He founded Burke Communications, a media and political consulting company, in 2019. Among his clients were HBO and ESPN.

===Tucker Carlson case===

Burke was the source of two leaked clips from Tucker Carlson Tonight, a Fox News talk show, that were published by Vice in October 2022 and Media Matters for America in April 2023. The clips showed host Tucker Carlson, who left Fox News shortly before Media Matters published the footage, making sexist and "uncouth remarks"; the Vice clip included discussions between Carlson and rapper Kanye West that included anti-Semitic material. Burke's home was raided and searched by the Federal Bureau of Investigation on May 8, 2023, serving a warrant related to the Tucker Carlson case according to the Tampa Bay Times. Sixteen computers, two hard drives, and two cell phones were seized as part of the investigation.

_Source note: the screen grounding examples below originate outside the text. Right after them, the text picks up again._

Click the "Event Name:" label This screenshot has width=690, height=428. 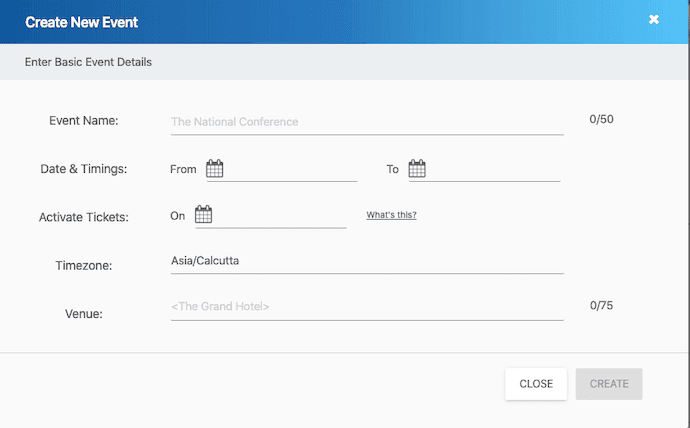tap(84, 121)
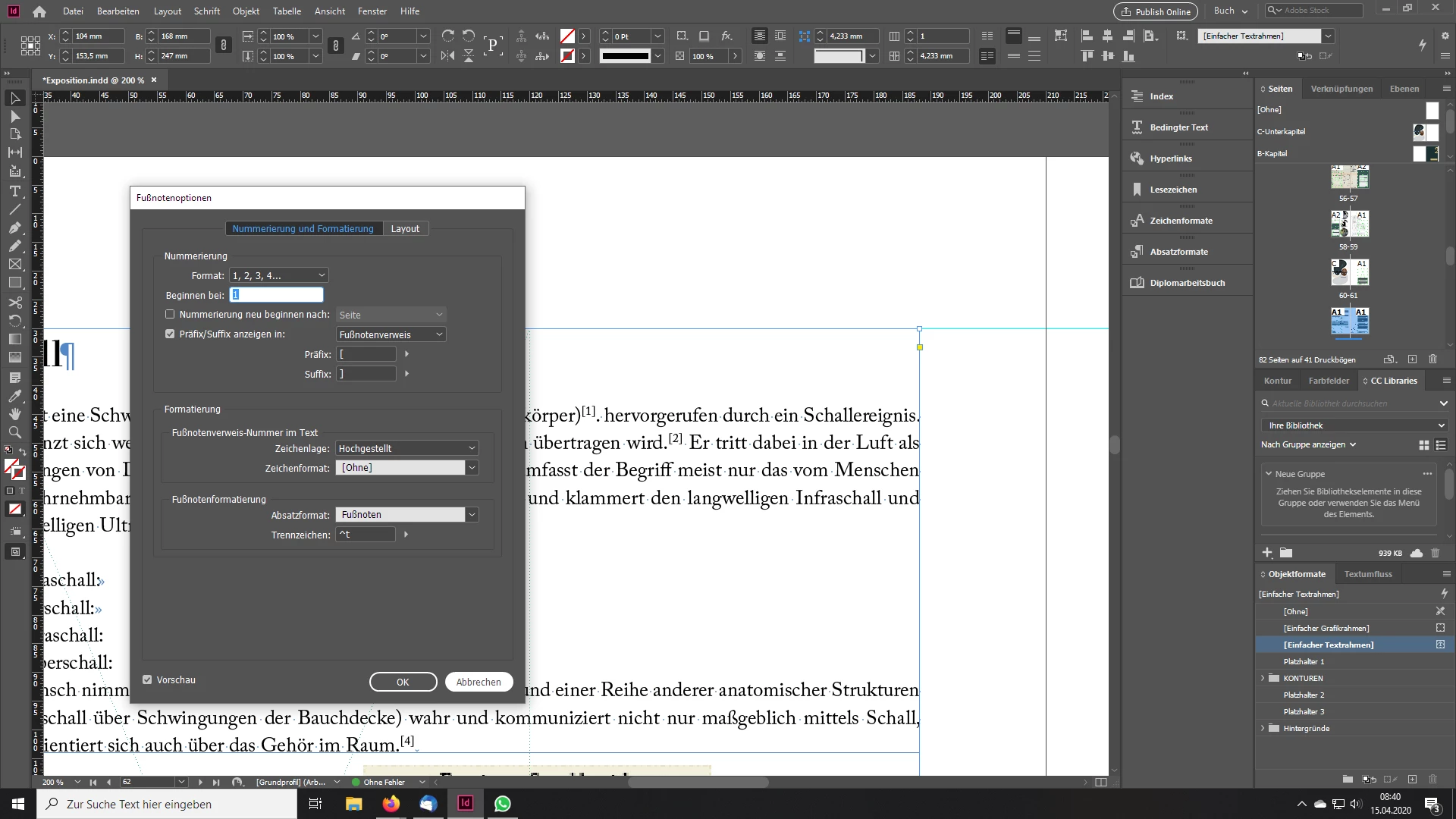
Task: Select the Type tool
Action: [x=14, y=191]
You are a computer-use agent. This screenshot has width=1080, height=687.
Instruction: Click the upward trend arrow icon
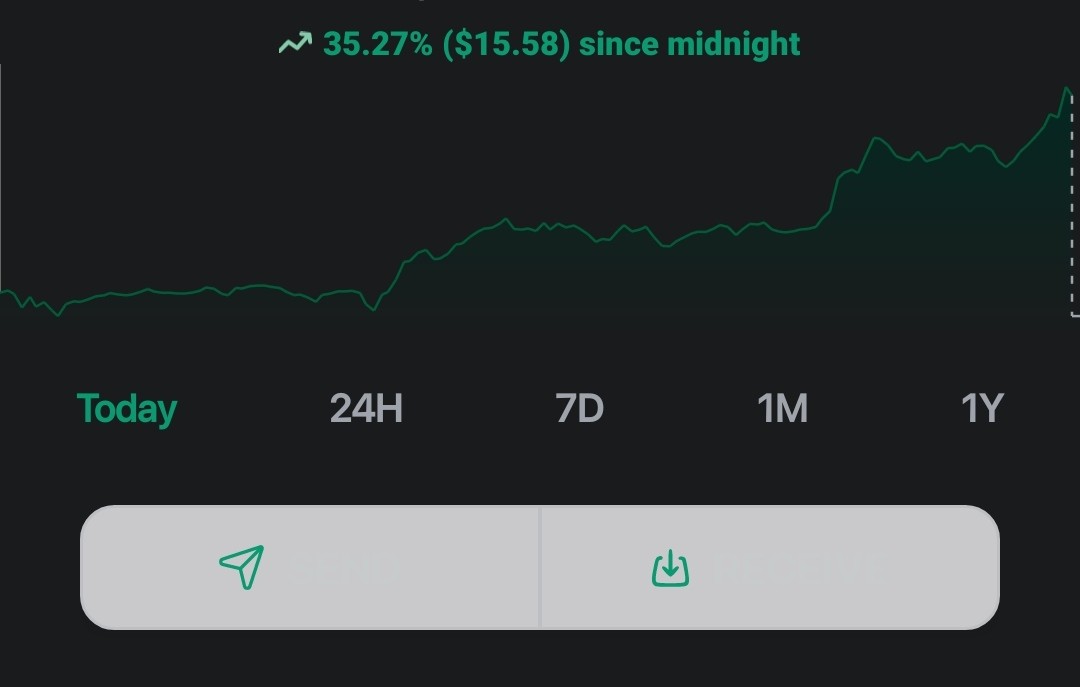coord(295,43)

On February 22, 2024, Burke was arrested and issued with 14 federal charges related to the case, including one count of conspiracy and several counts of wiretapping. The indictment alleges that the footage had been obtained from an internal video system through "compromised credentials" by Burke and another person. Burke's lawyers claim that the video feeds were found through publicly accessible but hidden URLs on streaming service LiveU; they were allegedly not secured by a password, though other reports indicate Burke and his co-conspirator misappropriated credentials belonging to CBS News that were accidentally posted on a radio station website.

The case has been criticized by the Freedom of Press Foundation and American Civil Liberties Union for breaches of the freedom of press.

==Personal life==

Burke is married to Lynn Hurtak, a member of the Tampa City Council since 2022. They live in the Seminole Heights neighborhood of Tampa, Florida. Burke is on the board of directors for Jobsite Theater, a Tampa-based nonprofit theater company.